Please filter the data below down to the lines holding the string "screenshot".

(Items listed in a dataset)
━━━

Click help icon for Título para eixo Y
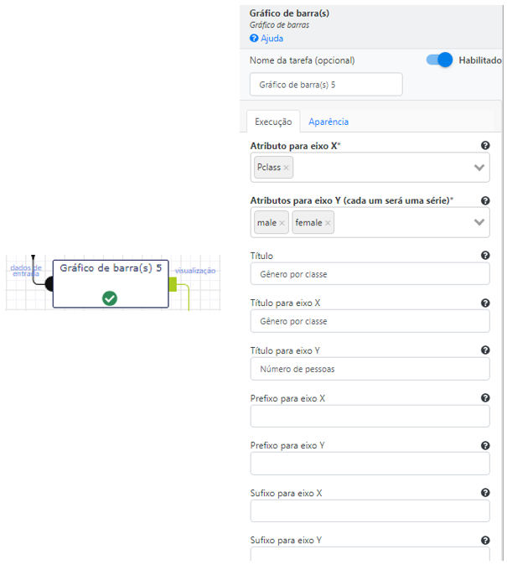 [x=485, y=350]
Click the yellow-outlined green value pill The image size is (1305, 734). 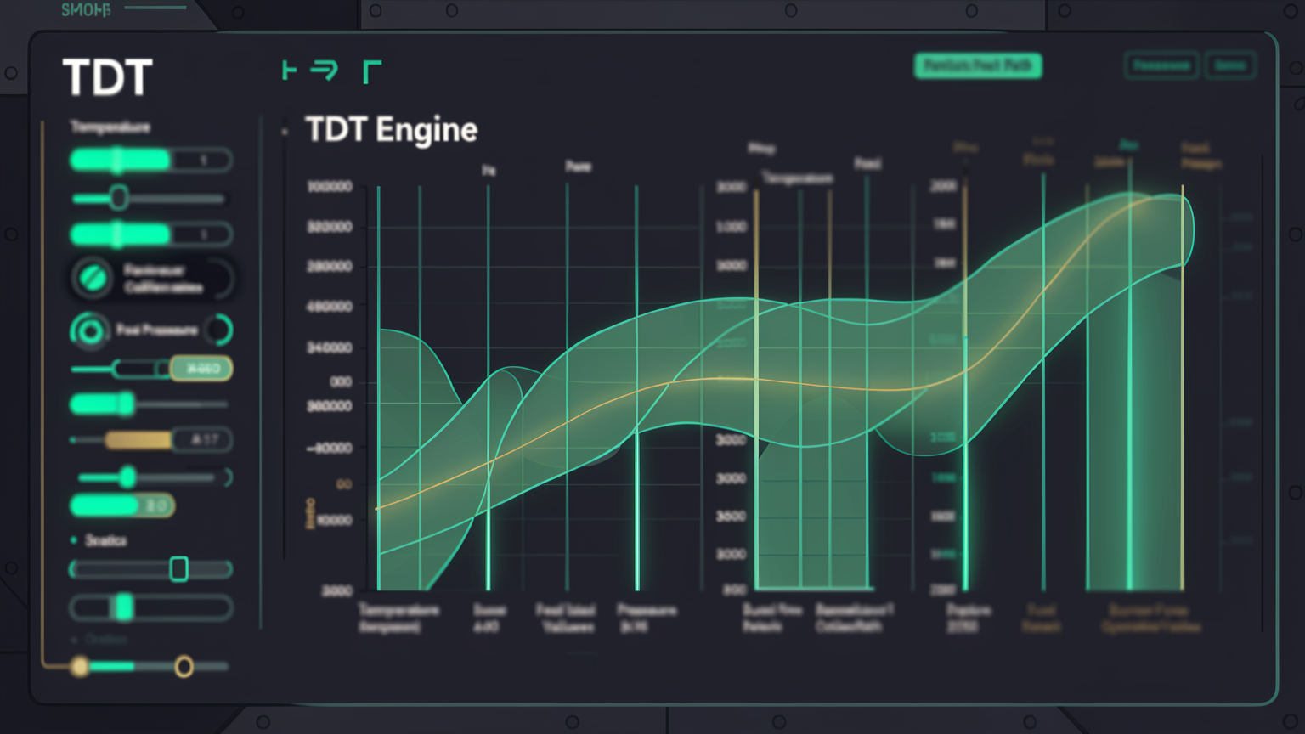pos(201,369)
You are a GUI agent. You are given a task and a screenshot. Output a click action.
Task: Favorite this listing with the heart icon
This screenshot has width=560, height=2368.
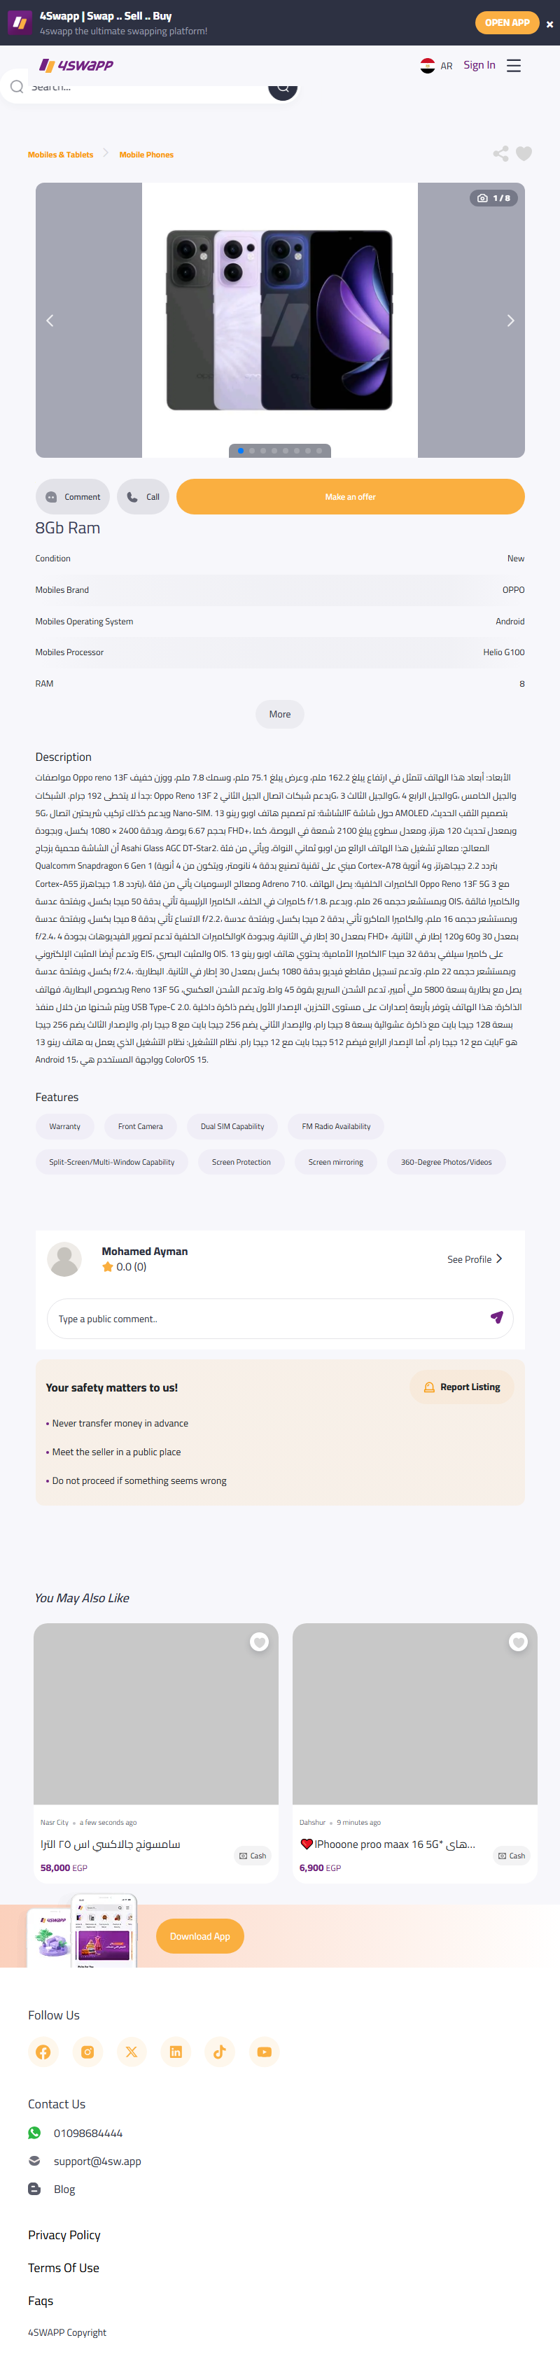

━━━

> Task answer:
You are a GUI agent. You are given a task and a screenshot. Output a click action.
This screenshot has width=560, height=2368.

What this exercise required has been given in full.